13. The apparatus of claim 12,

the processing unit is further configured to determine not to switch to the downlink bandwidth part DL BWP where the random access response message is located if it is determined that at least one of the following conditions is satisfied;

uplink transmission data exist in the random access response window;

downlink receiving data exists in the random access response window;

14. The apparatus according to claim 12 or 13,

the sending unit is specifically configured to send a random access third message in the uplink resource of the uplink grant indication carried in the random access response message if the random access response message is received on the downlink bandwidth part DL BWP; wherein the random access third message carries the buffer status information of the first logical channel.

15. The apparatus of claim 14,

the processing unit is further configured to cancel a pending SR triggered on the first logical channel.

16. The apparatus of claim 12,

17. The apparatus of claim 12,

the receiving unit is further Configured to receive a configuration authorization Configured Grant of a configuration authorization type 1 and/or a configuration authorization type 2 sent by the network device; and the Physical Uplink Shared Channel (PUSCH) resource indicated by the configuration authorization is the uplink resource.

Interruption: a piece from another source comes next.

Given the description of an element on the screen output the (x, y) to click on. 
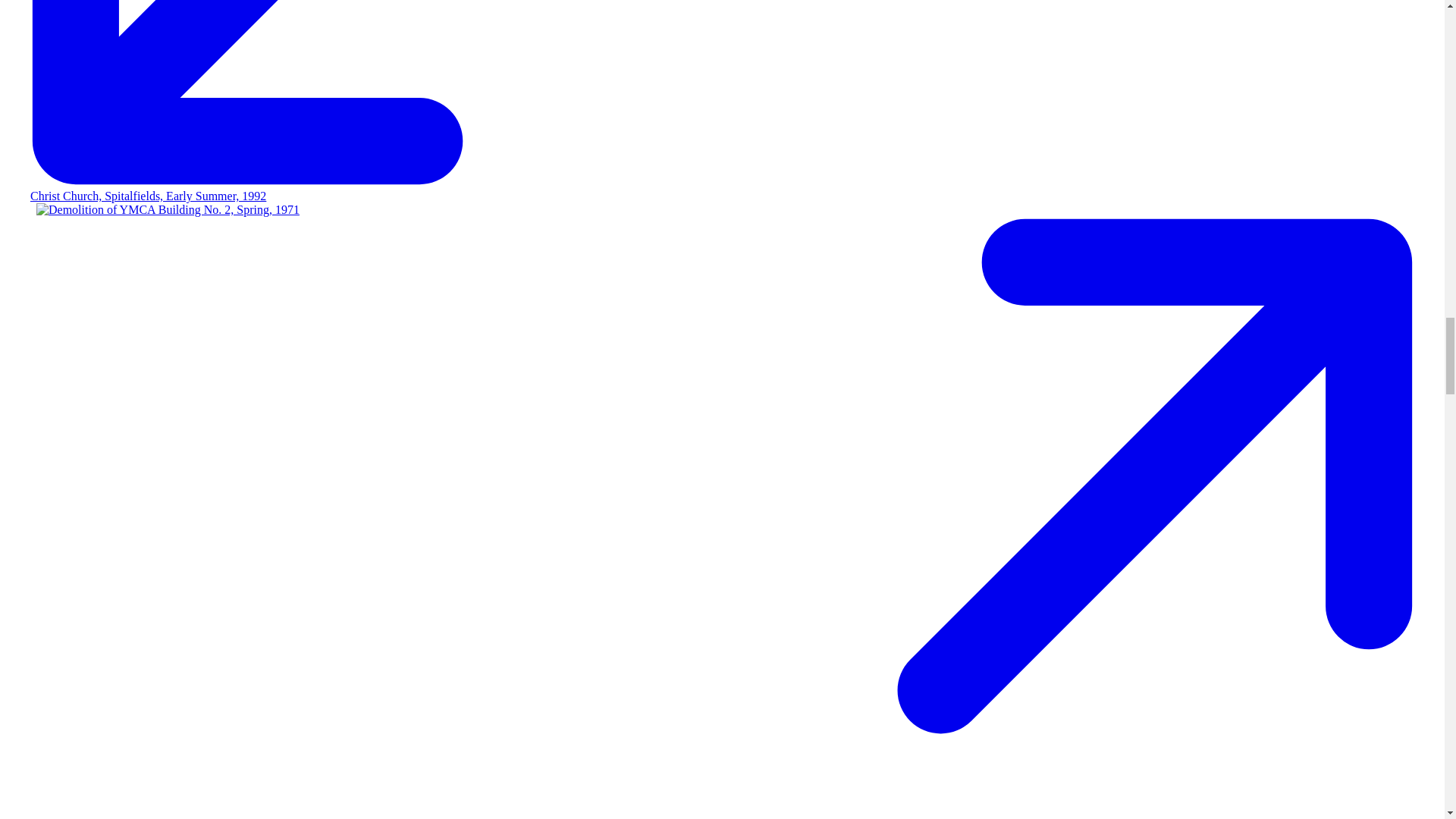
Demolition of YMCA Building No. 2, Spring, 1971 (167, 210)
Christ Church, Spitalfields, Early Summer, 1992 (148, 195)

18. The apparatus of claim 12,

the receiving unit is further configured to receive random access parameter information sent by the network device; wherein the random access parameter information includes: at least one of random access parameter information of the initial uplink bandwidth part, random access parameter information of the activated uplink bandwidth part, or random access parameter information of free contention;

the processing unit is specifically configured to determine the time-frequency resource of the random access and the random access preamble according to the random access parameter information.

19. A communication device comprising a processor and a memory, wherein,

the memory is to store program instructions;

the processor is configured to read the program instructions in the memory and execute the data transmission method according to claim 1 or 2, or execute the data transmission method according to any one of claims 3 to 9 according to the program instructions in the memory.

20. A computer storage medium comprising instructions which, when executed by one or more processors, cause a communications device to perform the data transmission method of claim 1 or 2, or to perform the data transmission method of any of claims 3-9.